## [REQUIRED ACTION]
In the entries below, count every line containing "will". Return the number and nothing else.

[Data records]
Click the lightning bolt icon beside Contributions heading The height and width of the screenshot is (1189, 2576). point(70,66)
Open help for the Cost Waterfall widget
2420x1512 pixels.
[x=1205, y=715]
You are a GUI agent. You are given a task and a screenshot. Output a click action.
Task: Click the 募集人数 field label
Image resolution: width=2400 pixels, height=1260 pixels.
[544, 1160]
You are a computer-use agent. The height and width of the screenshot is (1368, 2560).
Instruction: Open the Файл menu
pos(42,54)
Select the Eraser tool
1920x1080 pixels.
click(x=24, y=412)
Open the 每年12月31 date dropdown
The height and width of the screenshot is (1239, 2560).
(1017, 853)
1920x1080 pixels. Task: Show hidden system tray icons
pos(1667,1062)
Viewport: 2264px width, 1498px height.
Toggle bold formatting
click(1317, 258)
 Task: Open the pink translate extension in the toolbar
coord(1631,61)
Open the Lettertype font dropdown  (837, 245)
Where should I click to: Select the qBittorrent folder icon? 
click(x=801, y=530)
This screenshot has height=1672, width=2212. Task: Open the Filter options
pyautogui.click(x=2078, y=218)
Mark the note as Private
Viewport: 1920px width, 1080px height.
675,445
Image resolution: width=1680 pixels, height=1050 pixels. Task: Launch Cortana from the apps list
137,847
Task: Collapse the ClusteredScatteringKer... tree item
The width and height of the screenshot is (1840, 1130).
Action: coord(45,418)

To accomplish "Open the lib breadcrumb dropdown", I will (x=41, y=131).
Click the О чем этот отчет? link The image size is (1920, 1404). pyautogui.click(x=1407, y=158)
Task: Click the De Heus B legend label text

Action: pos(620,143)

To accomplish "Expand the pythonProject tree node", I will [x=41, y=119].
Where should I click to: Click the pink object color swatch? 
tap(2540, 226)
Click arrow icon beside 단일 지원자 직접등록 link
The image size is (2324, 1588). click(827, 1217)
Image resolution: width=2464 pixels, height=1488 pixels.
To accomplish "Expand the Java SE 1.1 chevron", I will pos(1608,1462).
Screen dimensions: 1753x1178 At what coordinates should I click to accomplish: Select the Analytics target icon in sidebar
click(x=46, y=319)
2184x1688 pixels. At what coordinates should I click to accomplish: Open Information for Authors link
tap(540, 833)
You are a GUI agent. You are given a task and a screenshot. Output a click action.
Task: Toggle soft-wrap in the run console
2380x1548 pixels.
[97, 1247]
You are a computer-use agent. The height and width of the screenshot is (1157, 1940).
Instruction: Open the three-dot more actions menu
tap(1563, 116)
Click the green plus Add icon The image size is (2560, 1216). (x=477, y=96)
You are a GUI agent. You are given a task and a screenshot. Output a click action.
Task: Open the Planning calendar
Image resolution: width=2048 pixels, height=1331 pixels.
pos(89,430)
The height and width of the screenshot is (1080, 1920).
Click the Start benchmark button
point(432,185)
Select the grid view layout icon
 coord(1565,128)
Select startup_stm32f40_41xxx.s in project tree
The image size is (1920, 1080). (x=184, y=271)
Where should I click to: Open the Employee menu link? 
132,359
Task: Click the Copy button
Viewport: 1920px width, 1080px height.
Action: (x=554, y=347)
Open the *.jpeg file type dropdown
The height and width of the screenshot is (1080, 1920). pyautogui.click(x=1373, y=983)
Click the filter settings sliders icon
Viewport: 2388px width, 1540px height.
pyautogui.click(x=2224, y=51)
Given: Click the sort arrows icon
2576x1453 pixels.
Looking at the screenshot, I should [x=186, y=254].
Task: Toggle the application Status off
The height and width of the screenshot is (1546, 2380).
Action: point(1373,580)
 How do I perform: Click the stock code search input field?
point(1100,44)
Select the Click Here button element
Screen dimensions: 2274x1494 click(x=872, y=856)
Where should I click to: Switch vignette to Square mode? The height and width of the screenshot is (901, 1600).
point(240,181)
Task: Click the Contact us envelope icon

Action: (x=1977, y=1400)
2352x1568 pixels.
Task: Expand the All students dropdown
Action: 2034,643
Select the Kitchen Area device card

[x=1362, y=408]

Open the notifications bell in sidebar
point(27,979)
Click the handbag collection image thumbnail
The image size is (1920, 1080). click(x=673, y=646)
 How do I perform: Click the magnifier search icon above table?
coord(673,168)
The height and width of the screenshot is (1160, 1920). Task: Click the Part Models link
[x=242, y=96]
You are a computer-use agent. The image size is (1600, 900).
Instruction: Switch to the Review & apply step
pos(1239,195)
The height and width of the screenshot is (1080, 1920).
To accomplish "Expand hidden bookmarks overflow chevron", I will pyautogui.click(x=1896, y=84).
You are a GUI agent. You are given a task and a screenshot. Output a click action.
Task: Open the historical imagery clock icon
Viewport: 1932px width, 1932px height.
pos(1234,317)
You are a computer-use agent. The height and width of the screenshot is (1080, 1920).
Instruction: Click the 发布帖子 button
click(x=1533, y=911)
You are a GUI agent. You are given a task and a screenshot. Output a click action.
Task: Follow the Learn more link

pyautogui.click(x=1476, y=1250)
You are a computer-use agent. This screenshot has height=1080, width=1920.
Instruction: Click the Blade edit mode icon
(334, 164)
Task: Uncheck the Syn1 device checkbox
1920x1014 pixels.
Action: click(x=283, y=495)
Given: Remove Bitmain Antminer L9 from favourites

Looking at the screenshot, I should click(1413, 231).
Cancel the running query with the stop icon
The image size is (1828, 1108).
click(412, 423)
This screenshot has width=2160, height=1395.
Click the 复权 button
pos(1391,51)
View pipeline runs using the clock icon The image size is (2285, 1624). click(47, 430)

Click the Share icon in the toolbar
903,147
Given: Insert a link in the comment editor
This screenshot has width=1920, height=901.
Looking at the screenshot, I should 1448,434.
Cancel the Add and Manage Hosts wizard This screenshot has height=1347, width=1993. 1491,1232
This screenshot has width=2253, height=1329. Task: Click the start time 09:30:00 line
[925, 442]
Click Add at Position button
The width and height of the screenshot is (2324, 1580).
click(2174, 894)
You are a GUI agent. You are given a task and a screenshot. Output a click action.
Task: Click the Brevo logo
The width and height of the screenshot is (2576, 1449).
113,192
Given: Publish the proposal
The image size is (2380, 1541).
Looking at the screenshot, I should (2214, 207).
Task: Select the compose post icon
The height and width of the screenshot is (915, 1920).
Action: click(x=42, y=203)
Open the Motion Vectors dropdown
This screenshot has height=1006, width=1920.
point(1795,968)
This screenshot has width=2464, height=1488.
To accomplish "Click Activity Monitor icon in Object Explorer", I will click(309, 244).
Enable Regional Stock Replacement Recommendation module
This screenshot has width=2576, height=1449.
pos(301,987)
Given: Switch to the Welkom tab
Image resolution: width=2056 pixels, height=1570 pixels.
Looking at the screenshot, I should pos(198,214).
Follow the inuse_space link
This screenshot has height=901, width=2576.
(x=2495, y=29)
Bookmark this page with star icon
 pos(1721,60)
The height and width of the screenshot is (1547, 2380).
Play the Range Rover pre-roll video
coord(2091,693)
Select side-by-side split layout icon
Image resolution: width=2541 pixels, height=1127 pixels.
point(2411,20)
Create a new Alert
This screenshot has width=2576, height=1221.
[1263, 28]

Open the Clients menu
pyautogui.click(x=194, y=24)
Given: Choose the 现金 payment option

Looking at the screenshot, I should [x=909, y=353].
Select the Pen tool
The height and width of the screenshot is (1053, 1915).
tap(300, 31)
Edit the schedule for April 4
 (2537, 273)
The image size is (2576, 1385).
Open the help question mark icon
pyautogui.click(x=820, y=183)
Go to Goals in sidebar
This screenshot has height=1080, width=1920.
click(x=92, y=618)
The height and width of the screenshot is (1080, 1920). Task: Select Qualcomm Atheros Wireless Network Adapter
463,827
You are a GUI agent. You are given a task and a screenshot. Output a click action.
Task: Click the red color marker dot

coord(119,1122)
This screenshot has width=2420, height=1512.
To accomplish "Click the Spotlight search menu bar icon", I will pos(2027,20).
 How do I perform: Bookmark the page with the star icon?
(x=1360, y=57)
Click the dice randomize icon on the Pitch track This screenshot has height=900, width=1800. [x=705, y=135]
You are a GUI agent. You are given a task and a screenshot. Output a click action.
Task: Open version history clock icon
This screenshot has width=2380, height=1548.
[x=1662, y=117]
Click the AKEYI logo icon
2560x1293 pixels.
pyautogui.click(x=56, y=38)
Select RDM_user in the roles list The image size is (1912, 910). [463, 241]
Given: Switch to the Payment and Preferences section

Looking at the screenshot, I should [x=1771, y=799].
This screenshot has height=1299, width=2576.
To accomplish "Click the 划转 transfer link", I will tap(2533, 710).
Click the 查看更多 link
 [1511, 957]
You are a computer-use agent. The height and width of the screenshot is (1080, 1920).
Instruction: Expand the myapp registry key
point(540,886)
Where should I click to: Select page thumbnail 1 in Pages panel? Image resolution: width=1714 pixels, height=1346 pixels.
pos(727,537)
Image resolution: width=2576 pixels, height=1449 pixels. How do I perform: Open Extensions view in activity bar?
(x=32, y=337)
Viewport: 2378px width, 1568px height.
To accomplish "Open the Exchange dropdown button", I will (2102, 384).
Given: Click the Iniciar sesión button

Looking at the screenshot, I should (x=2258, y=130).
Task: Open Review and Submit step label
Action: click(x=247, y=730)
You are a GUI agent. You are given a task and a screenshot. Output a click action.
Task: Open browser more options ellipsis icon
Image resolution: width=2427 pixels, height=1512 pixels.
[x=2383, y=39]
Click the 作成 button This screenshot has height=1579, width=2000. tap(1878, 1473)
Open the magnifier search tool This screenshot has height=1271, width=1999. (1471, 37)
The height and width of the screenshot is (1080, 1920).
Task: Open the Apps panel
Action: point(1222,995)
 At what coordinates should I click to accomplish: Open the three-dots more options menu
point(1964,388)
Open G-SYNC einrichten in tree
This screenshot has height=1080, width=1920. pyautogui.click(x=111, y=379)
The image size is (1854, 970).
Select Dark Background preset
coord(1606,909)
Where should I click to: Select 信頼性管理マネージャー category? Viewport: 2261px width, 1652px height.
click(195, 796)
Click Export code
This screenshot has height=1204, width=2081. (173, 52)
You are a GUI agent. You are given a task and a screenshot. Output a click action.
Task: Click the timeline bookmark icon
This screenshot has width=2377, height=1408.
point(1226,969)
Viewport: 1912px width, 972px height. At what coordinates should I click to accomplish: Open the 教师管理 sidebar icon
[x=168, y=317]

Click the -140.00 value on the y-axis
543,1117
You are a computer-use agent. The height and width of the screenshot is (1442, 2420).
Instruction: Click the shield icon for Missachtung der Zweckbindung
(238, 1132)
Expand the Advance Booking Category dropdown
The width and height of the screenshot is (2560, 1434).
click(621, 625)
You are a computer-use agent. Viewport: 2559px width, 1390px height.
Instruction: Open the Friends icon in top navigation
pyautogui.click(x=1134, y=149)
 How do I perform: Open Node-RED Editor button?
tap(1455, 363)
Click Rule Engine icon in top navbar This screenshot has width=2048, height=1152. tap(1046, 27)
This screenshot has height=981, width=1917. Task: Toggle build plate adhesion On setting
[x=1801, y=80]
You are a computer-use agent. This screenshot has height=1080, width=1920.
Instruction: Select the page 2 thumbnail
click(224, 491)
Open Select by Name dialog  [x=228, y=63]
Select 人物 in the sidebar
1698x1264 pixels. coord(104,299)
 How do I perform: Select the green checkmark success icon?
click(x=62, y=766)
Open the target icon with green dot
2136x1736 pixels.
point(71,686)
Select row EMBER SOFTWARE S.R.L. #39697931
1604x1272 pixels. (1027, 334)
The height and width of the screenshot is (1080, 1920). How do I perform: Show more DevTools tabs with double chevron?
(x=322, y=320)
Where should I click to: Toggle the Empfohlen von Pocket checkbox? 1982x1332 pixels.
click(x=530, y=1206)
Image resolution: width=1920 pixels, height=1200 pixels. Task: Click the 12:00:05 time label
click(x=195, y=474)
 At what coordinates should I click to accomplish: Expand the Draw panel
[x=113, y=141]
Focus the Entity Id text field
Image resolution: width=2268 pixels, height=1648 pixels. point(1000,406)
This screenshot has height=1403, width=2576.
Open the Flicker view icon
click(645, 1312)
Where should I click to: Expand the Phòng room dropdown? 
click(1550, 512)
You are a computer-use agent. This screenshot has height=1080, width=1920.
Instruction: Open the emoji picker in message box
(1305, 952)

## [RESULT OF THE TASK]
8